Alguna vez, allí o en cualquier otro lugar de los mundos en los que en ocasiones te perdías, los seres que pueblan las aldeas élficas de tus cuadernos de viaje tal vez te hablaron de otros mundos y anduviste errando porque querías cruzar el umbral que te llevaría a la última isla, allí donde el silencio solo es vacío.
Siempre te gustó vivir en la frontera, sin cadenas ni ataduras, como un esquife sin anclas, unas veces perdido en la bruma y otras sentado a la orilla del mar, viendo cómo cambia la marea mientras el sol se precipita por los despeñaderos del poniente. Porque el mar, aunque eras de tierra adentro, siempre fue una suerte de guía en tu peregrinar en pos de las palabras con las que trenzabas tus versos. Una vez escribiste:
Dicen que la mar
es fiel con los fuertes,
con aquellos que conocemos
la energía oculta en las cosas carentes de vida,
y dicen también las canciones viejas
que la muerte, a veces, se aparta
de quienes avanzan hacia ella con paso firme.

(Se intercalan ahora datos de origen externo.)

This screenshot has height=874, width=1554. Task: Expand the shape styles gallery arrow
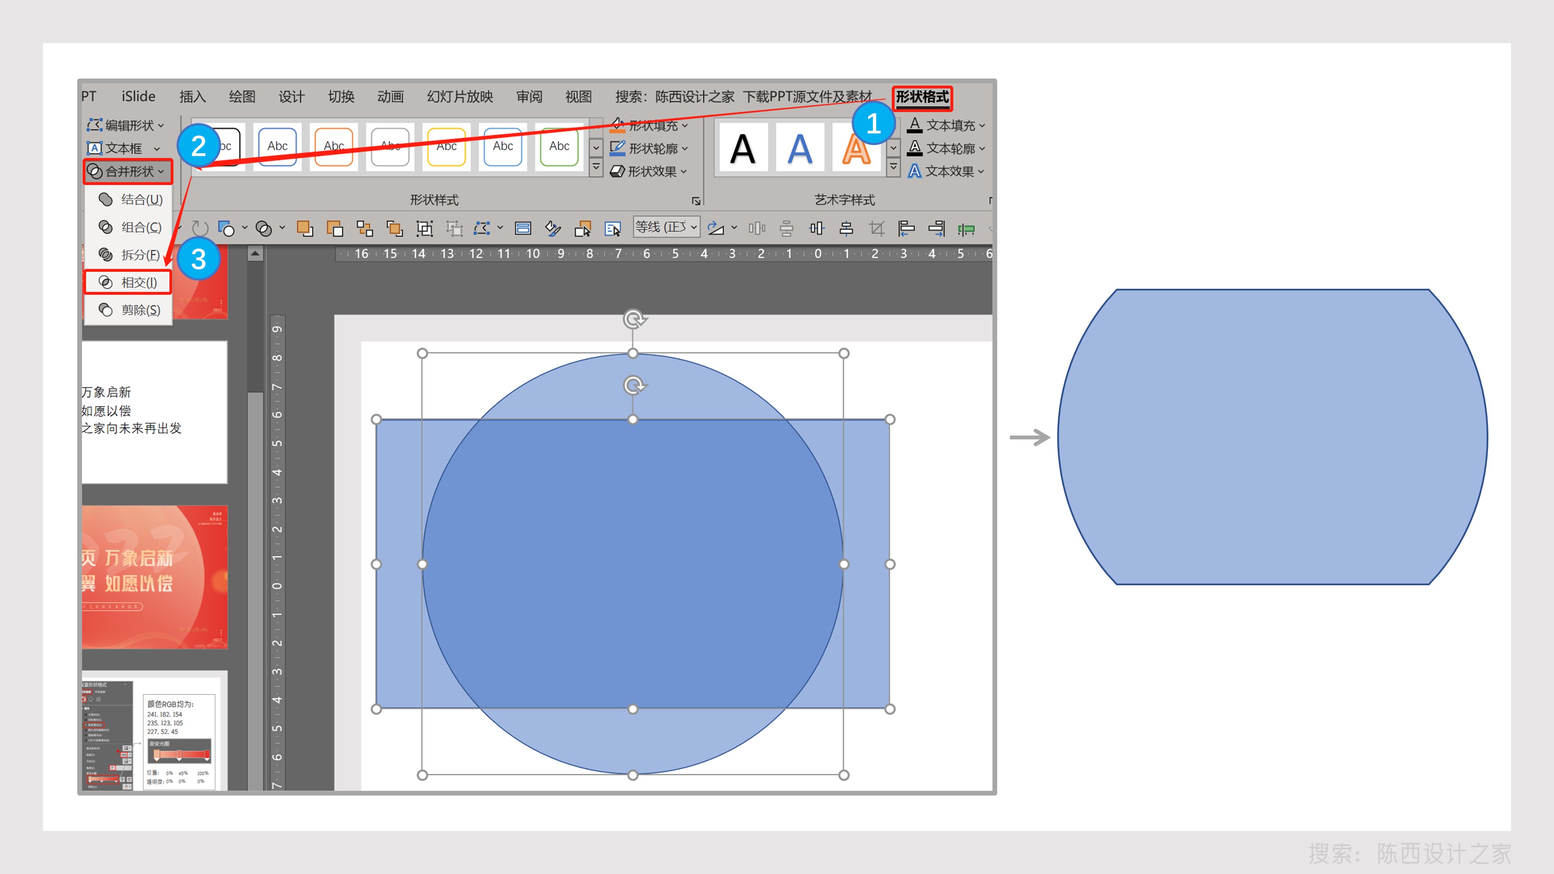pos(596,168)
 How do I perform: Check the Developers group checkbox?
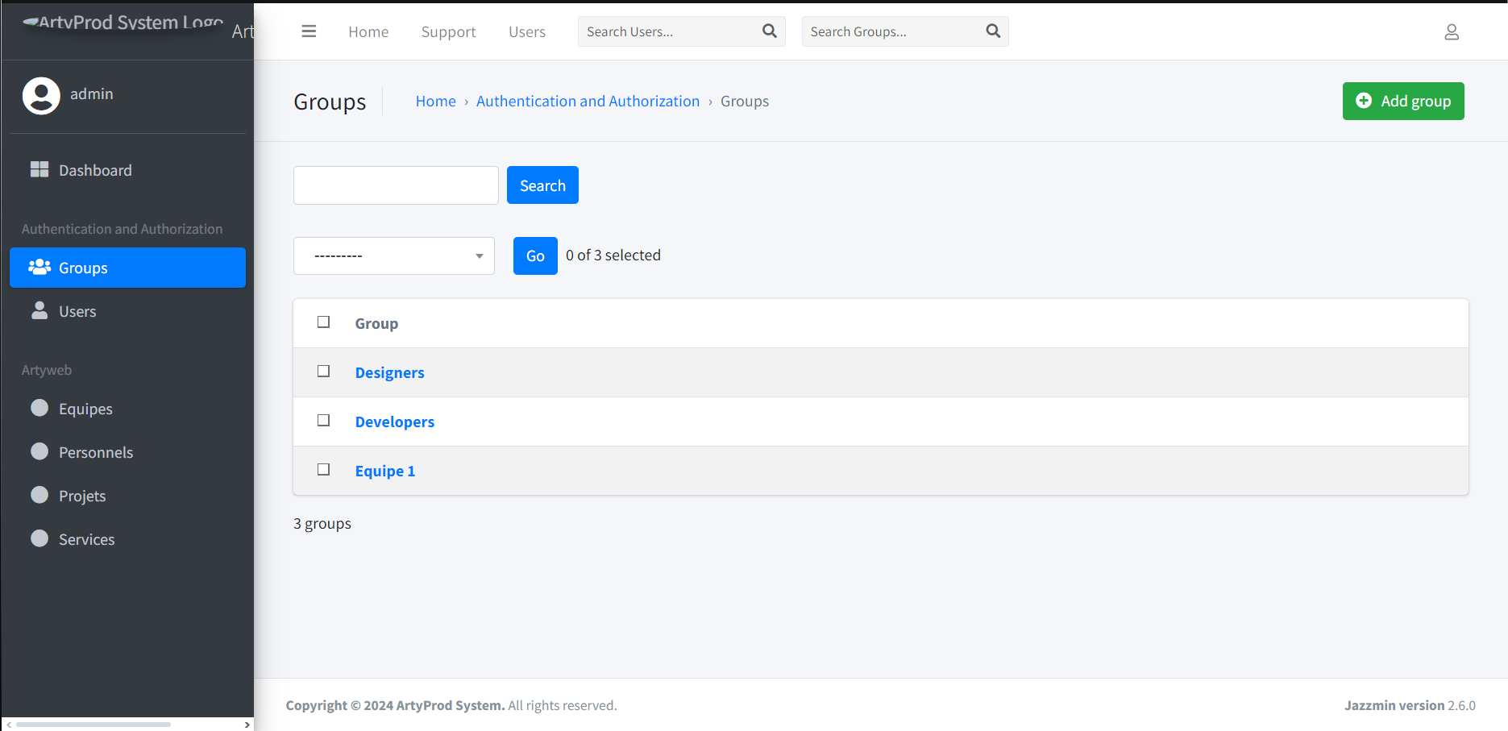click(324, 421)
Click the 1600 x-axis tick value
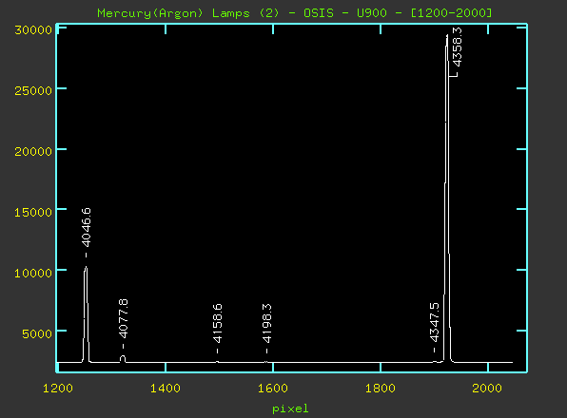 (x=273, y=389)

Y hacia ella caminaste una tarde de junio de cualquier año, de cualquier siglo —el tiempo ya no importa— porque creías haber llegado al final de tu camino, fuiste a su encuentro perdido entre una niebla que te ocultó las llaves que abren las puertas del recuerdo. En ese mismo junio de cualquier año, de cualquier siglo, mientras caía una lluvia ligera y soleada, como un sencillo homenaje de despedida, tal vez tus manos tendidas desde la oscuridad de la tierra se abrieron para buscar el camino del mar por el que tantas veces se vieron las velas desplegadas de las naves de Tharsis que cantaron tus versos. Aquí, en la arena sobre la que lloran las olas, quedó varada tu poesía. Descansa en paz.